Michael Cohen has said the payment came from his own personal account, a line of credit and not the Trump campaign or the Trump Organization. But Avenatti provided another tease for viewers tonight saying there is much more to come.

(BEGIN VIDEO CLIP)

AVENATTI: The initial interview was about two hours. And I think the total time for her on the "60 Minutes" piece was probably 16, 17, 18 minutes. So there`s a lot of information. There`s left and were coming. There`s a lot of details, there`s a lot of embarrassing information that has yet to come out.

(END VIDEO CLIP)

WILLIAMS: As Avenatti keeps up his media tour, we should note, President Trump`s last public on camera event was last Friday. Germane to this discussion we`re about to have, let`s turn to our lead-off panel for a Tuesday night, Jill Colvin is back with us, White House Reporter for "The Associated Press." Philip Rucker back with us, White House Bureau Chief for "The Washington Post." Also returning, Former U.S. Attorney, Joyce Vance who spent 25 years as a Federal Prosecutor.

Jill, I`d like to begin with you. There`s a term of art at the White House, something called the in-town travel pool. And it means you have the glory and honor of riding many vehicles behind the President to wherever they are going for the evening tonight.

I understand, he went to a donor`s home in Virginia for a closed media event. But you`re among the few who saw him at least out of the vehicle and walking, correct?

JILL COLVIN, WHITE HOUSE REPORTER, "THE ASSOCIATED PRESS: That`s right. I mean, this is the only appearance that we`ve seen at all from the President`s last day appearance. I mean, a photographer with a very long lens manage to capture an image of him with an umbrella, walking between the White House and his limousine to travel to this event with donors out in the McLean, Virginia.

The President has had no events on his public schedule that have been accessible to reporters. We haven`t been able to ask him questions. We couldn`t yesterday, today.
════════
Set of tasks:
a: According to the transcript, why does Avenatti say there is a lot of information still to come out?
b: Do these statements agree with the transcript? Answer yes or no for each and quote the words that decide it.
(i) Michael Cohen said the payment came from the Trump campaign.
(ii) Joyce Vance spent 25 years as a Federal Prosecutor.
(iii) The President went to a donor's home in Virginia for an event open to the media.
c: Who are the members of the lead-off panel introduced in the transcript, and what role is given for each?

Records in a dataset
════════
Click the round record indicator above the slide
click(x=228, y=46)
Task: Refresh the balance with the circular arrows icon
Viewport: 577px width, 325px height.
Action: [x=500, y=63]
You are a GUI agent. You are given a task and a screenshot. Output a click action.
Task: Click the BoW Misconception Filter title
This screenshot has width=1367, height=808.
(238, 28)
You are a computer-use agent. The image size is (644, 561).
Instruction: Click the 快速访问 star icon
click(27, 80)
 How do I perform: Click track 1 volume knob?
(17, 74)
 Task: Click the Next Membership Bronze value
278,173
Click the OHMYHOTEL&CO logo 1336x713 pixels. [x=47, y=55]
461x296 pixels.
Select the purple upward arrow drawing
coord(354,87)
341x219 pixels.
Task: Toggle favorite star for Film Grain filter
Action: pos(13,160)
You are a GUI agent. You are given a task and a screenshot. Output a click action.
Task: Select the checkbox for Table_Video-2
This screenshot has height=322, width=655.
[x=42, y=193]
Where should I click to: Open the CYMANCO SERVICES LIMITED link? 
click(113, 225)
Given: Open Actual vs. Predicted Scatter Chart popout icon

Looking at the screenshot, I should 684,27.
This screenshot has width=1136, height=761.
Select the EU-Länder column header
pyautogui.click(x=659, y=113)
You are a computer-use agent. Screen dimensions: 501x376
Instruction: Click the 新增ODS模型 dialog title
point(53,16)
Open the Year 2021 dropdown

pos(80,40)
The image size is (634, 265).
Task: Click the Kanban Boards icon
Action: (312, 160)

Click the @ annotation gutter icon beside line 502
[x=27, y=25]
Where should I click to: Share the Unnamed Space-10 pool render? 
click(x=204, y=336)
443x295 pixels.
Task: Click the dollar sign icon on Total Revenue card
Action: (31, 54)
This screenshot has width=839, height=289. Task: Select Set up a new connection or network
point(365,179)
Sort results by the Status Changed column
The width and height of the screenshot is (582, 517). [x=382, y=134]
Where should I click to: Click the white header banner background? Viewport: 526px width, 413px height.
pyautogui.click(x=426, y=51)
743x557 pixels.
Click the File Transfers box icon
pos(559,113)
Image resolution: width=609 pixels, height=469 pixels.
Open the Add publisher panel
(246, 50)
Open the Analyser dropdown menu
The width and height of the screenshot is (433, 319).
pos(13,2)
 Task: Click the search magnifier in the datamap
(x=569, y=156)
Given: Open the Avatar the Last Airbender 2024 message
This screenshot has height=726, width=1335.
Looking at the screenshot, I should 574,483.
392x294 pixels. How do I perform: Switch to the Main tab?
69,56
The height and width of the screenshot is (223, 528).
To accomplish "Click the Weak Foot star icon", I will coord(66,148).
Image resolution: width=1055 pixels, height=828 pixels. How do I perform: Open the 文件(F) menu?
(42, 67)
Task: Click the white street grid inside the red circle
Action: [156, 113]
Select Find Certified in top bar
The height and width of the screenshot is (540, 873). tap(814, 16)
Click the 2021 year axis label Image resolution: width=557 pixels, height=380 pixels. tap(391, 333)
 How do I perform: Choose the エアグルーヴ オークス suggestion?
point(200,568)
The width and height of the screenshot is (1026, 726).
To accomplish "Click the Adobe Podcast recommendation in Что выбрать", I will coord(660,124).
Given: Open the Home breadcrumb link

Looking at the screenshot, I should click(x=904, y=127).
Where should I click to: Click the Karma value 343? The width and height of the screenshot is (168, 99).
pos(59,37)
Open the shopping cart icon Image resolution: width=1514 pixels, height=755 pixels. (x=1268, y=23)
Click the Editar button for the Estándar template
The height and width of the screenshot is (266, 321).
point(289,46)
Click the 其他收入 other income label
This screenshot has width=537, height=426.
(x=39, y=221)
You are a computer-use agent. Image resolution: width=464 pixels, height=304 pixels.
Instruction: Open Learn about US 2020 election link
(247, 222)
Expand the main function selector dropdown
════════
Answer set:
a: He says the initial interview lasted about two hours, but her total time in the "60 Minutes" piece was probably only 16, 17, or 18 minutes. So much of the information from the interview has not yet been shown.

b:
(i) No: "not the Trump campaign or the Trump Organization"
(ii) Yes: "who spent 25 years as a Federal Prosecutor"
(iii) No: "for a closed media event"

c:
- Jill Colvin: White House Reporter for "The Associated Press"
- Philip Rucker: White House Bureau Chief for "The Washington Post"
- Joyce Vance: Former U.S. Attorney